UK company Speech Graphics is gunning for the top-spot in lip-sync technology: mark their words. RedShark contributor David Valjalo reports
How does the adage go? Poorly synced virtual lips sink narrative ships. Well, something like that. The fact is, to create unforgettable characters in the modern landscape of computer generated animation they need to be believable. One of the key tools in the war on audience disbelief, keeping them invested in your world, is to make sure they believe the words being spoken belong to the speaker, whether it's a Lorax or a layman.
Enter Speech Graphics, which recently appointed one Colin MacDonald as chairman. A game industry veteran and currently the commissioning editor for games at UK broadcasting powerhouse Channel 4, MacDonald is clear about the bold, raw ambition of the studio: "We’re aiming to be the standard facial animation solution for the AAA games [and] essentially anywhere realistic speech-synchronised facial animation is required", he tells me. A bold ambition for a studio set up just three years ago, but with decades of experience in the field across the team - not least MacDonald's time overseeing videogame developer Realtime Worlds - it's certainly not impossible and the technology is striking (see the video demonstration below along with MacDonald's in-depth explanation of how it all works).
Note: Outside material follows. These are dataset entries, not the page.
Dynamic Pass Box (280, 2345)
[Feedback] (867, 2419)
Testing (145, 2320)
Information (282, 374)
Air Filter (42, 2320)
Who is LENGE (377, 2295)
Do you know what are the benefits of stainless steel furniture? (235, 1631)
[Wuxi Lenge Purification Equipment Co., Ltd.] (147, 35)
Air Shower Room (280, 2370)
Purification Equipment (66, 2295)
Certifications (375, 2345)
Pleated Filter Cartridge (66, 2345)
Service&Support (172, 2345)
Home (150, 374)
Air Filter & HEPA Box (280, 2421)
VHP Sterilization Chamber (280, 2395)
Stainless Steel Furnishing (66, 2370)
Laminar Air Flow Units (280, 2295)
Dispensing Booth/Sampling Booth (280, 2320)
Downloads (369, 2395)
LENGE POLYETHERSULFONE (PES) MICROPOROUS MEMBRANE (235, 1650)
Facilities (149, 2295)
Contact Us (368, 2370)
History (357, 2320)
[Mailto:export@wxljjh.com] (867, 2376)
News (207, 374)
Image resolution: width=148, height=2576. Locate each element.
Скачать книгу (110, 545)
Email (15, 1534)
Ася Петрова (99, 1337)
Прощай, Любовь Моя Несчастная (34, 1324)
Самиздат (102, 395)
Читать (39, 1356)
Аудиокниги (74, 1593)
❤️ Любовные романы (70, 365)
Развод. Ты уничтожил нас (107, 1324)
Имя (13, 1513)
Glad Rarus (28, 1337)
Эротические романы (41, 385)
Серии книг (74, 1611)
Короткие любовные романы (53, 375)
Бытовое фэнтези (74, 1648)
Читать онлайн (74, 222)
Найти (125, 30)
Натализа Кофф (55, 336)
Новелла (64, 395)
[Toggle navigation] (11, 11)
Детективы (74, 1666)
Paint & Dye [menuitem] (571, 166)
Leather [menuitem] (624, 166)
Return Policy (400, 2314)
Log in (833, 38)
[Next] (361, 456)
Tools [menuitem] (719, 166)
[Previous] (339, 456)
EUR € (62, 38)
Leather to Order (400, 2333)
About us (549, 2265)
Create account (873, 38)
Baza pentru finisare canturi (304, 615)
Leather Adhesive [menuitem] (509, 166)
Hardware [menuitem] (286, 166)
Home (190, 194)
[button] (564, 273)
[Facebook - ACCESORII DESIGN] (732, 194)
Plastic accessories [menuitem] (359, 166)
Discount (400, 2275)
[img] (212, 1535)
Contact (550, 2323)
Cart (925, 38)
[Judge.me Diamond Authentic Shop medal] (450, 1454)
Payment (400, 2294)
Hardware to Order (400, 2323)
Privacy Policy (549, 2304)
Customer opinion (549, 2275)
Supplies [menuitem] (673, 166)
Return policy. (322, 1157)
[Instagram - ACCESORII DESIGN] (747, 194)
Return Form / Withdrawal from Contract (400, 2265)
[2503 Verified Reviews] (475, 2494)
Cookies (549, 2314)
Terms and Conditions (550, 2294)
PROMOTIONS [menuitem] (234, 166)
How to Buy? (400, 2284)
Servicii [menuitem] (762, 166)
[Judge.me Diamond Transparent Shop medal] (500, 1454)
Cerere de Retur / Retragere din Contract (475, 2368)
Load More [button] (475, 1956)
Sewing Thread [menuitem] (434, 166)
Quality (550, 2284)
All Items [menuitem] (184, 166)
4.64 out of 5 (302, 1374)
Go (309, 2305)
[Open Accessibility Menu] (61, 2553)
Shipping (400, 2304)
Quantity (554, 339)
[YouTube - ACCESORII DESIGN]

The Science Bit - Colin MacDonald on the tech behind the teeth
Speech Graphics’ core technology involves advances in two main areas: specialised acoustic algorithms for extracting key information from the speech signal, and a revolutionary muscle-dynamic model that predicts how human facial and tongue muscles move to produce speech sounds. The output is high-fidelity lip sync over hours of speech. Moreover, as the muscle-dynamic model is based on universal physical principles, it works across all languages, which is a huge advantage when it comes to localisation. The Speech Graphics solution conveys not just speech but also emotional content, which is captured from the audio through a proprietary analysis. The system matches the dynamics of facial movements to the dynamics of the speaker’s voice, so that the emotional content of the speech is reflected in the face. Going even further, the animation can also be driven by text, using a third-party Text- to-Speech system to drive the same procedural model to output-synchronised facial animation.